|Year : 1983 | Volume
| Issue : 3 | Page : 162-4
Study of coagulase-negative staphylococci in clinical infections.
SS Gaikwad, LP Deodhar
S S Gaikwad
|How to cite this article:|
Gaikwad S S, Deodhar L P. Study of coagulase-negative staphylococci in clinical infections. J Postgrad Med 1983;29:162-4
|How to cite this URL:|
Gaikwad S S, Deodhar L P. Study of coagulase-negative staphylococci in clinical infections. J Postgrad Med [serial online] 1983 [cited 2019 Dec 12 ];29:162-4
Available from: http://www.jpgmonline.com/text.asp?1983/29/3/162/5525
Coagulase positive staphylococci are well established agents of infection and the resistance of these organisms to a wide range of antimicrobial agents are well documented. Recent reports indicate that coagulase negative staphylococci may also cause disease and several workers have shown them to exhibit a wide variability in their patterns of resistance., , , ,  The present study was undertaken to identify and determine the antibiograms of coagulase negative staphylococci isolated from specimens submitted to a large general hospital.
MATERIAL AND METHODS
Staphylococci isolated in pure culture, more than once from various sources including wounds, blood, urine, and tissue fluids were included in this study which extended over a period of 13 months. The isolates were determined to belong to the genus staphylococcus on the basis of their being Gram positive, catalase positive cocci, which utilise glucose fermentatively. The isolates were further identified by the scheme recommended by the Subcommittee on the Taxonomy of Staphylococci and Micrococeci. The antibiotic disc susceptibility tests were done by the Kirby Bauer Method and the minimum inhibitory concentration (MIC) for penicillin was determined by agar dilution method.

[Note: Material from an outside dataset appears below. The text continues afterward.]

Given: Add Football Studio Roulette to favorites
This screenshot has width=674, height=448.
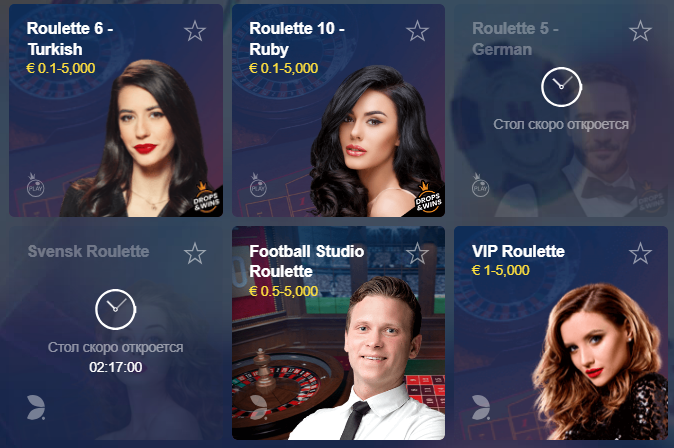Looking at the screenshot, I should point(417,253).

Beta lactamase production for these strains was studied using plate iodometric technique with standard beta lactamase positive and negative controls.
One thousand three hundred and fifty-two strains of staphylococci were isolated from various specimens of which 1300(96.37%) were coagulase positive staphylococci and 52 (3.7%) were coagulase negative staphylococci.
Drainage from wounds was the most frequent source of coagulase negative staphylococci (40 strains, 76.92%) followed by blood (6 strains, 11.54%), tissue fluids (5 strains, 9.62%) and urine (one strain, 1.92%).
Of the coagulase negative staphylococci, 29 (55.75%) were identified as S. epidermidis and 23 (44.25%) as S. saprophyticus.
The results of antibiotic disc susceptibility tests of coagulase negative staphylococci are shown in
[Table 1] these reveal that most strains of coagulase negative staphylococci are sensitive to gentamicin and a fair number to erythromycin though only half of them were susceptible to penicillin.
[Table 2] shows MIC levels and beta lactamase activity of the isolates. Strains reported sensitive to penicillin on antibiotic disc susceptibility test had an MIC level of 0.5 units/ml or less, those reported resistant had MIC levels of 2 units/ml or more. Of the 52 strains, 25 strains were beta lactamase producers and penicillin resistance was associated with beta lactamase activity. One strain identified as S. epidermidis was sensitive to penicillin in the antibiotic disc susceptibility test, had low MIC level (0.25 units/ml) and yet showed the presence of beta lactamase enzyme.
The coagulase negative staphylococci on the basis of the classification used in our study showed fairly equal distribution of S. epidermidis and S. saprorphyticus. Other workers,  have reported the incidence of S. epidermidis significantly higher than that of S. saprophyticus which may be due to different populations studied.
Determination of the susceptibility of the isolates to 7 antimicrobial agents showed that overall, coagulase negative staphylococci tend to be resistant to a wide spectrum of antimicrobial agents. In a recent communication, there is a similar report of resistance of coagulase negative staphylococci, isolated from clinical samples.
The fact that beta lactamase activity was demonstrated in one strain reported sensitive on the basis of antibiotic disc susceptibility test is interesting as Thornsberry et al have reported similar strains and have shown them to be clinically resistant to penicillin.
The present study suggests that if coagulase negative staphylococci are repeatedly isolated from patients with infection they should be taken seriously and antibiotic susceptibility tests done on these isolates.
We are thankful to the Dean, L.T.M. Medical College, Sion, for allowing us to publish this paper.